27.02.2022 tarihinde bu köşede yayınlanan “Ukrayna Savaşı” başlıklı yazıma, Eğitim-Sen İstanbul 6 Nolu Üniversiteler Şubesi Sitesi’nde, Ali Ercan Demir adlı bir okuyucu “Rusya Federasyonu 'nu yayılmacı olarak suçlamak densizliktir” yorumunu yaptı. Hiç yanıt verme gereği duymadım. “Densizlik” Rusya Federasyonu’nun Ukrayna’ya saldırısıyla başlayan savaşta, Rusya Federasyonu’nun yayılmacı olduğunu söylemekle mi, yoksa bu yayılmacılığı anlayamadan, göremeden, belki de gizlemeye çalışarak bu yaklaşımda bulunan birini suçlamakla mı olur?
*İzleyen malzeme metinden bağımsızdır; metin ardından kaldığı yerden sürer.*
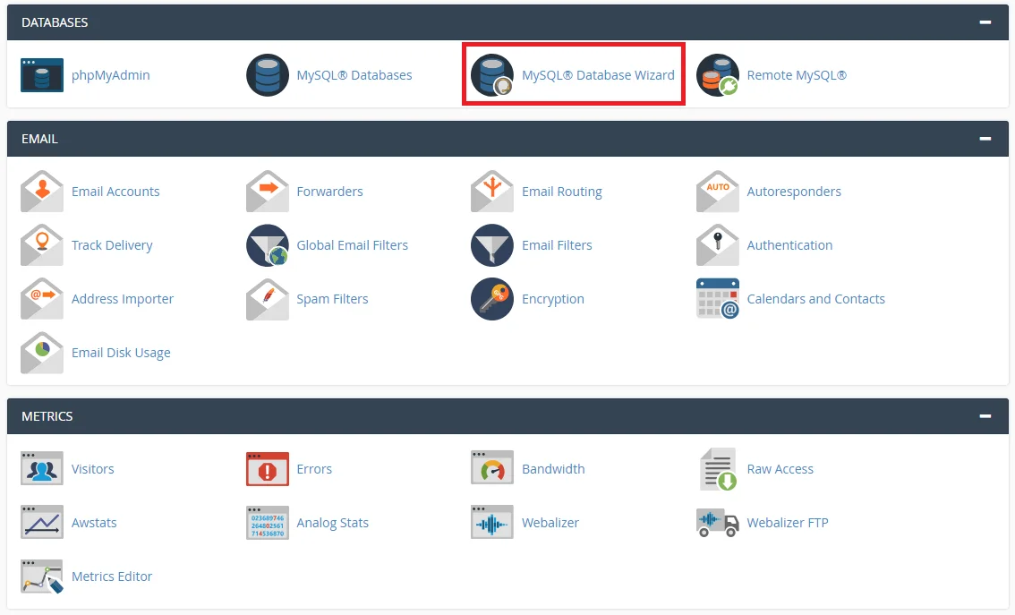Open the Email Accounts envelope icon
The height and width of the screenshot is (615, 1015).
tap(42, 192)
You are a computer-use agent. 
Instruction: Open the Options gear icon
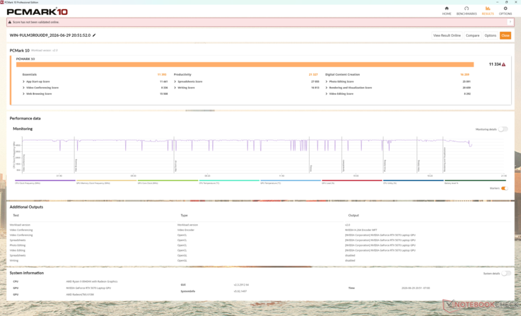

Bunun yorumunu okurlara bırakıyorum. İlginizi çekmiş olmalı, bu yorum “Eğitim-Sen İstanbul 6 nolu Üniversiteler Şubesi Sitesi”nde yapıldı. Sözü edilen yorum, Türkiye Cumhuriyeti’nde en devrimci, en solcu olduğunu ileri süren bir eğitim emekçileri sendikasının, Araştırma Görevlileri, Doktorlar, Doçentler, Profesörlerin örgütlü olduğu bir sitesinde yapıldı. Yorumu yapanın bu kuruluşun üyesi olup olmadığı konusunda bilgimiz yok.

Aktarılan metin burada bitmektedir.